Presidente não poderia legalizar aborto e fechar igrejas por conta própria
A possibilidade de um candidato, se eleito, legalizar o aborto e fechar igrejas foi amplamente divulgada durante a campanha à Presidência do Brasil. Mas a verdade é que mesmo se o presidente quisesse liberar a prática não conseguiria. Seria necessária uma mudança na legislação para flexibilizar as leis atuais, e isso não depende somente do presidente.
Uma alteração na lei teria que vir do poder Legislativo, ou seja, da Câmara dos Deputados e do Senado, ou do Judiciário, com uma decisão do STF (Supremo Tribunal Federal).
Outra informação mentirosa que circula nas redes sociais é a de que o candidato do PT, o ex-presidente Luiz Inácio Lula da Silv, "se eleito em 2023, fechará igrejas e prenderá padres e pastores".
Além de Lula já ter afirmado ser católico e pessoalmente contra o aborto, embora entenda existe uma questão de saúde pública e direito à escolha da mulher, o ministro Paulo de Tarso Sanseverino, do TSE (Tribunal Superior Eleitoral), ordenou no dia 4 de outubro que 31 postagens com afirmações do tipo fossem apagadas por serem mentirosas ou difamatórias.
Os posts foram publicados nos perfis do senador Flávio Bolsonaro, do deputado eleito Mário Frias e de Filipe Martins, assessor de Assuntos Internacionais da Presidência.
O UOL Confere ainda desmentiu que prints supostamente publicados por Lula no Twitter afirmavam que, se eleito, fecharia e prenderia padres e pastores que se recusarem a casar pessoas LGBTQIA+.
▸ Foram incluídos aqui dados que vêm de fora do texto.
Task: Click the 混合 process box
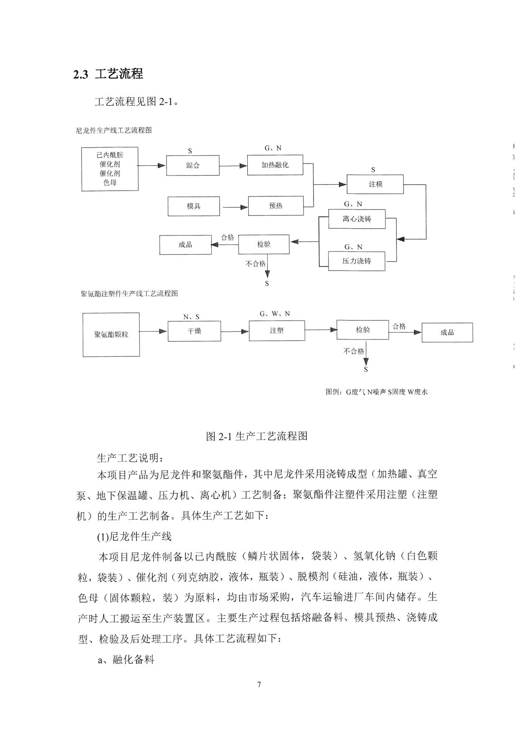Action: [x=193, y=165]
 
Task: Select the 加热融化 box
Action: [x=275, y=165]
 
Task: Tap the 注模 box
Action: [x=375, y=184]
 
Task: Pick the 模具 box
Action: [x=194, y=206]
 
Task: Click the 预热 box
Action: [x=276, y=206]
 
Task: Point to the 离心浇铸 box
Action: [x=357, y=219]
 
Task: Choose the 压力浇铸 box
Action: [x=357, y=261]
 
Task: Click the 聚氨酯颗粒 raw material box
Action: [x=111, y=334]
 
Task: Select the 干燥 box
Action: [x=194, y=331]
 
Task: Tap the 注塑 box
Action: [x=277, y=331]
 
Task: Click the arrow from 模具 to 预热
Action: [x=235, y=207]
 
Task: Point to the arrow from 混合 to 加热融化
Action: [x=234, y=166]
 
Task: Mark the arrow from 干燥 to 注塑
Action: [x=235, y=332]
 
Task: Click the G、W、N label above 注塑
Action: [x=275, y=314]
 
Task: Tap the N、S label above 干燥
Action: [x=191, y=317]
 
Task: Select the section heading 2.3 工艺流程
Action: [x=108, y=74]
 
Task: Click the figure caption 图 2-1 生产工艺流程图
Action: [x=257, y=436]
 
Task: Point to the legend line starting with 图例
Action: [x=377, y=392]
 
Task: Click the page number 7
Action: [x=259, y=685]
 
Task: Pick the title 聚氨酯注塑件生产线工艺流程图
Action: [x=129, y=293]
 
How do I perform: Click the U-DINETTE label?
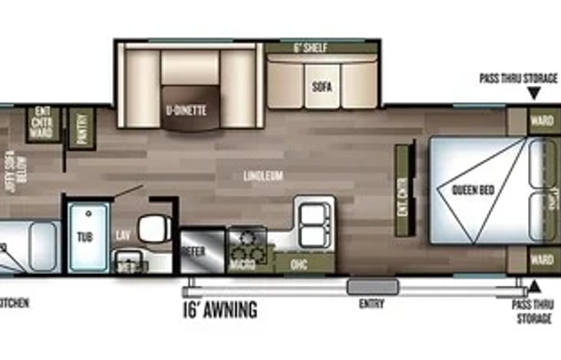point(186,110)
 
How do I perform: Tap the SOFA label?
point(322,87)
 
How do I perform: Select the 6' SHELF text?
point(311,48)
No perfil oficial de Lula no Twitter —imitado pela postagem falsa—, não há nenhuma postagem no dia 4 de outubro sobre o fechamento de igrejas ou cassação de padres e pastores. Também não há nada em seu Projeto de Governo que se assemelhe à acusação. A assessoria do candidato disse que o candidato "jamais fez essas afirmações".
Mas o presidente pode fechar igrejas?
Thiago Rafael Vieira, presidente do IBDR (Instituto Brasileiro de Direito e Religião), e Jean Regina, 2º vice-presidente do IBDR, explicam que o Estado pode "fechar" um templo de qualquer culto por algumas razões específicas, que nada têm a ver com intolerância religiosa.
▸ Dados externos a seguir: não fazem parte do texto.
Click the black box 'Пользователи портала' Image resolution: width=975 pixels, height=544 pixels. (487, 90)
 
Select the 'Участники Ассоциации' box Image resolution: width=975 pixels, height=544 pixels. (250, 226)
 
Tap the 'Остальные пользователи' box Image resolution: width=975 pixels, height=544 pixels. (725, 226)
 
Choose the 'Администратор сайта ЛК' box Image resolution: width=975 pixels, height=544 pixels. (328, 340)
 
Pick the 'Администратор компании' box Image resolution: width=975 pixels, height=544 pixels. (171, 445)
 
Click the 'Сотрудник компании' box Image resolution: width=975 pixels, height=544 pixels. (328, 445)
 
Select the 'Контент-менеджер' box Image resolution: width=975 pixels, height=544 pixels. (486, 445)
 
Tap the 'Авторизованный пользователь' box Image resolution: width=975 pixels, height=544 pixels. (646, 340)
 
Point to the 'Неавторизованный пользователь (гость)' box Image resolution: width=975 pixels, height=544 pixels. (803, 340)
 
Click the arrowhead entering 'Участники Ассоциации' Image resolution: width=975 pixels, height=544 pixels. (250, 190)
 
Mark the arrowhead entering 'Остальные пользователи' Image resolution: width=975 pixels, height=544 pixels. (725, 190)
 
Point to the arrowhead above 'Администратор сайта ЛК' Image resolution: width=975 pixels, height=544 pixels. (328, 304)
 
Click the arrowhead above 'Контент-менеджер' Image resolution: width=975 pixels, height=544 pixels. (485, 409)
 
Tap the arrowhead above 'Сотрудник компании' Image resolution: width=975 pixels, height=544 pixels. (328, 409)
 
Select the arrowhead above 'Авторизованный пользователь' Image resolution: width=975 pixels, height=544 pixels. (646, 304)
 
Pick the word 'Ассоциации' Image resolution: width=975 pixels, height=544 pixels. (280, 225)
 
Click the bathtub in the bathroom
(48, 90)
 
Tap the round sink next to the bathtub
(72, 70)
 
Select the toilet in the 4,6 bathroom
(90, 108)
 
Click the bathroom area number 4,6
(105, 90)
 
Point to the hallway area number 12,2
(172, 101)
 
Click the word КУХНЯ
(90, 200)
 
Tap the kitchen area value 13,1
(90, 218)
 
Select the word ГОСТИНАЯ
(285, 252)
Isso pode ser feito quando o local do templo em si enfrenta sanções administrativas ou decisões judiciais que inviabilizam o funcionamento da organização religiosa. Por exemplo, quando há risco de desabamento.
"Fora disso, é ilegal e inconstitucional fechar uma igreja e, inclusive, exigir alvará. O alvará se exige de empresa e associações, nunca de uma organização religiosa", explica o presidente do Instituto Brasileiro de Direito e Religião.
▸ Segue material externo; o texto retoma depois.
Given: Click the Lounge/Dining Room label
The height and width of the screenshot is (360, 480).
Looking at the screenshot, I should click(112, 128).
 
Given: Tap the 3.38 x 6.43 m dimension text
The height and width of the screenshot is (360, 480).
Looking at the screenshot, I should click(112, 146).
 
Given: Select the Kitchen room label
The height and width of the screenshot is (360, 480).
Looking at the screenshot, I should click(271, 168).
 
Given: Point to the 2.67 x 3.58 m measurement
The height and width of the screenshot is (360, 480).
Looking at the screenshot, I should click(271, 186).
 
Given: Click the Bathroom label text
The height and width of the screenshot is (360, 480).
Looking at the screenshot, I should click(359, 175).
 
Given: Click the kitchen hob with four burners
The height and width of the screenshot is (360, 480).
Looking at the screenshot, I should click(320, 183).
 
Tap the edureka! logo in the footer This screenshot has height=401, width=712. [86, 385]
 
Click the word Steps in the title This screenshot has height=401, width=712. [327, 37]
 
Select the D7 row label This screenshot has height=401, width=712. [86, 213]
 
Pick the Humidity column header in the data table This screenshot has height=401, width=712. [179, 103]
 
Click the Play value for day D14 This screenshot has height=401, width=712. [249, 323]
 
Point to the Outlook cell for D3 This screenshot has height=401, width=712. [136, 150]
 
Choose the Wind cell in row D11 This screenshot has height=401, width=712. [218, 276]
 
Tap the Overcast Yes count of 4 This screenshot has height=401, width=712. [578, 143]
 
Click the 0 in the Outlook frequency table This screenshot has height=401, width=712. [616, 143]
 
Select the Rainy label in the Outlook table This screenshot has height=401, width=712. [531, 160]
Não há espaço nem para o presidente da República ir contra qualquer religião, porque as liberdades de crença (consciência, crença ou fé espiritual individual) e religiosa (expressão, organização e culto individual ou coletivo, assistência e ensino religioso e objeção de consciência religiosa) estão previstas na Constituição Federal.
Além disso, não existe um dispositivo específico que condicione o comportamento de organização religiosa sob pena de fechamento.
Isso vai contra a ideia de laicidade colaborativa brasileira, presente no art. 19 da Constituição, que impede o Estado "embaraçar o funcionamento" da fé religiosa, seja privado ou coletivo, organizado ou não, personalizado ou não.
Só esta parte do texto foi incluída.